Complete the following:
(a) Decide whether each statement below agrees with the mistrial article that follows. Answer yes or no for each and quote the words from the article that decide it.
(i) The trial was being held in federal court in Houston.
(ii) The four defendants were accused of bilking the government out of $158 million.
(iii) Judge Lindsay reset the trial to next Sept. 11.
(b) Go on with the article below about the Dallas healthcare fraud mistrial, starting after its final sentence.

Reading text:
-*-*-

A mistrial was declared last week in one of the biggest healthcare fraud cases in Texas, after a medical emergency involving a defense lawyer brought the case to a halt during testimony in federal court in Dallas.
After hearing arguments from both sides, and polling jurors on whether they thought they could pick up where they left off after a monthlong delay, U.S. District Judge Sam Lindsay last Monday pulled the plug on the criminal trial of four people — a surgeon, a pharmacist, the pharmacist’s brother and the brother’s stepson — accused of bilking the government out of $158 million.
Lindsay reset the trial to next Sept. 11
Investigators said the defendants were at the heart of a bribery-and-kickback scheme to generate thousands of bogus — and unnecessary — prescriptions for costly, custom-formulated medications, ostensibly to treat federally insured government workers for on-the-job injuries or work-related illnesses.

-*-*-

Data below:

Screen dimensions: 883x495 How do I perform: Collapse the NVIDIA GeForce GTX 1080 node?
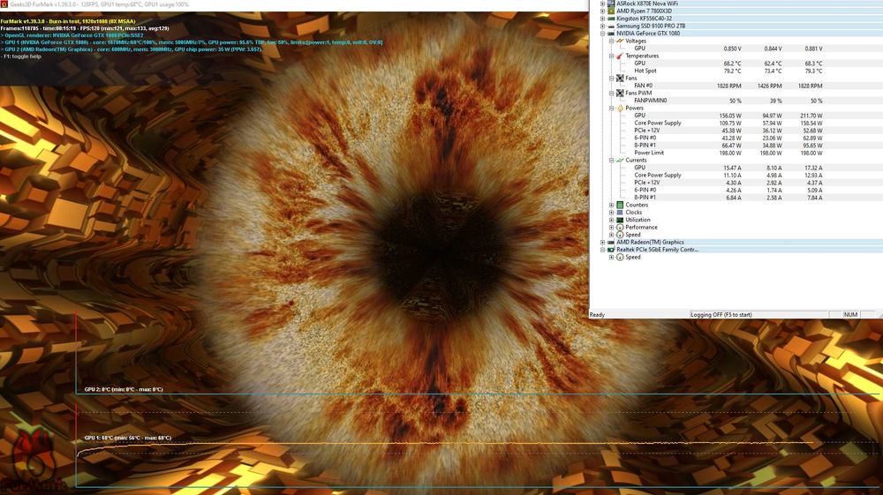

-*-*-

Written answers:
(a)
(i) No: "federal court in Dallas"
(ii) Yes: "accused of bilking the government out of $158 million"
(iii) Yes: "Lindsay reset the trial to next Sept. 11"

(b)
The defendants are:
- Jamshid (James) Noryian of Travis County and Dehshid (David) Nourian of Collin County, brothers identified by investigators as the architects of the scam. (Of Iranian descent, the two adopted different English spellings of their surname after immigrating to the United States.) James Noryian operated three pharmacies in Tarrant County; David Nourian, a pharmacist, worked for his brother.
James Noryian is represented by Jeff Kearney and Catherine Stanley of the Kearney Law Firm in Fort Worth.
During the aborted trial, David Nourian was represented by Michael P. Gibson of Burleson Pate & Gibson in Dallas. Last week, court records show, he retained new counsel: Brent Evan Newton of Gerger Hennessy & Martin in Houston and Diane Kozub, a former assistant U.S. attorney in Dallas.
- Michael Taba, a Plano orthopedic surgeon. Taba is represented by Jeff King of Dallas and Philip D. Ray of Frisco.
- Christopher Rydberg of Tarrant County, Noryian’s stepson and an executive with the pharmacies. He’s represented by Barry Sorrels and Stephanie Luce Ola of Sorrels Ola in Dallas.
Their trial began with jury selection Oct. 18.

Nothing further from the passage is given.